Historically, Krugman said, national economies have recovered “by running big trade surpluses. There are no exceptions to this rule in modern times. That’s not available today. That’s not very encouraging.”

“We need to have some supervision of the whole thing (world economy),” he continued.

Krugman appeared as keynote speaker for a festschrift, a two-day economic conference, in honor of Alan Deardorff, associate dean at the Gerald R. Ford School of Public Policy.

Awarded the 2008 Nobel Memorial Prize in Economic Sciences, Krugman is a professor of economics and international affairs at Princeton University and a centenary professor at the London School of Economics.

In his New York Times column headlined “Mission Not Accomplished,” which also appeared Friday, Krugman wrote, “The conventional wisdom is that trying to help the economy now produces short-term gain at the expense of long-term pain. But … from the point of view of the nation as a whole that’s not at all how it works. The slump is doing long-term damage to our economy and society, and mitigating that slump will lead to a better future.”

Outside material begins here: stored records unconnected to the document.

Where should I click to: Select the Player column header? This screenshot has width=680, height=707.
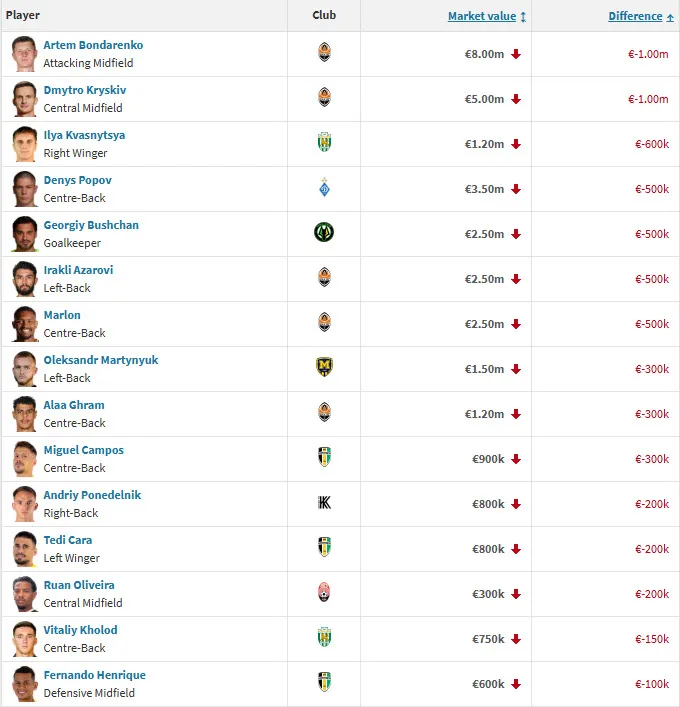(23, 16)
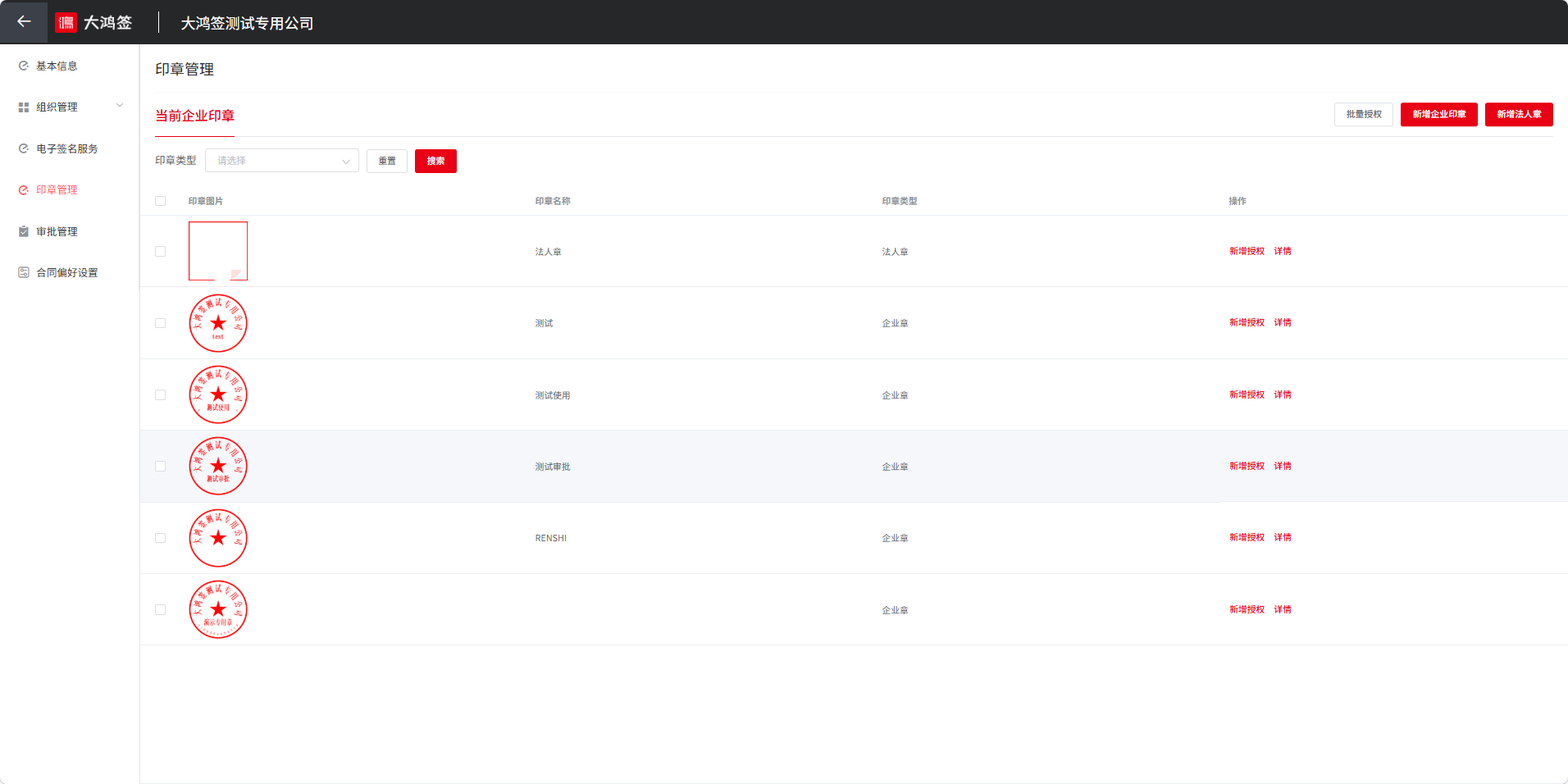The height and width of the screenshot is (784, 1568).
Task: Switch to the 当前企业印章 tab
Action: tap(195, 116)
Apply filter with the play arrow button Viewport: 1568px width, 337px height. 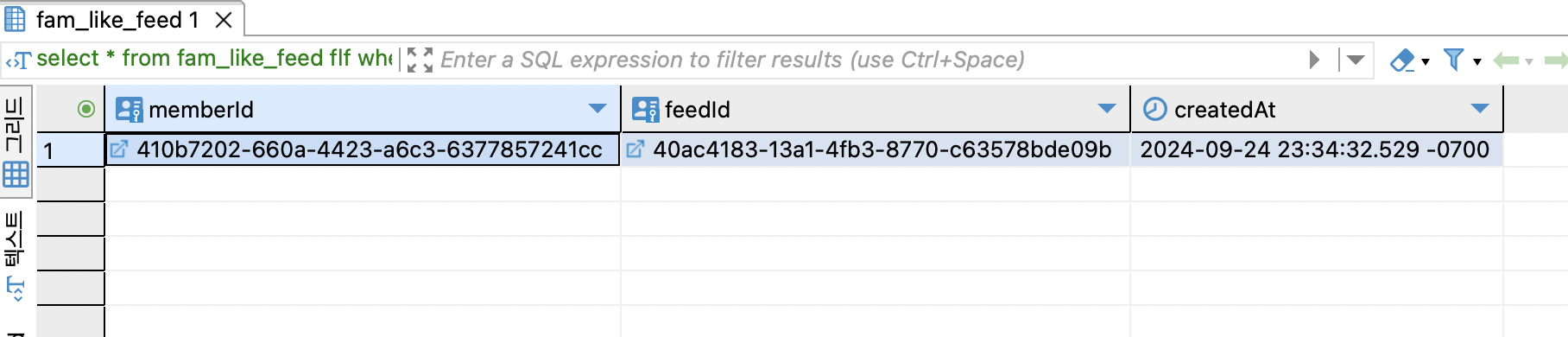point(1314,60)
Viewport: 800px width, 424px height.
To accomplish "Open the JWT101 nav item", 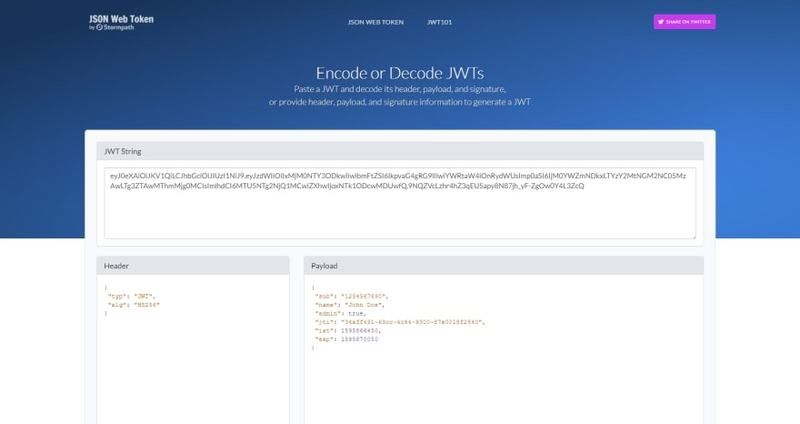I will (x=441, y=21).
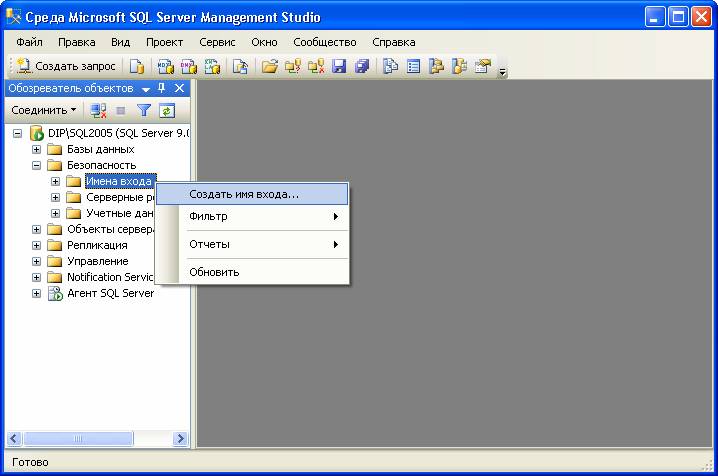The image size is (718, 476).
Task: Open the Сервис menu
Action: [x=217, y=42]
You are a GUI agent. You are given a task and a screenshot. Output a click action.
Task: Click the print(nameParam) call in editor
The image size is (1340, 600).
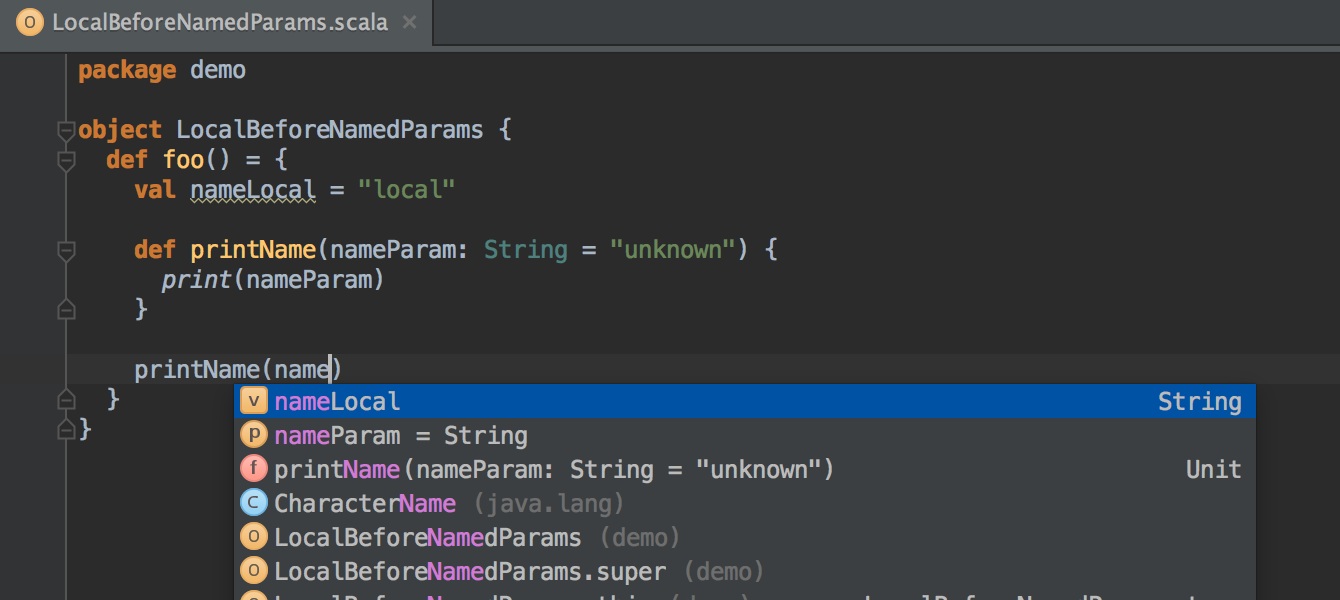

Responding to questions from the audience, Krugman said that by mid-decade, “We were living in a very weird world (economically). In the United States we were selling each other homes paid for by borrowing from the Chinese.”

Krugman predicted the local manufacturing economy would recover to some degree. “I don’t know the fate of the auto industry. It’s going to be quite different,” he said.

On the issue of health care, Krugman said he’d prefer an “idealized version of Medicare for all,” but added other solutions could be viable.

“There’s a half a dozen ways to make this work,” he said. “We happen to be focused on none of those ways.”

Krugman’s appearance was sponsored by Ford School and the International Policy Center.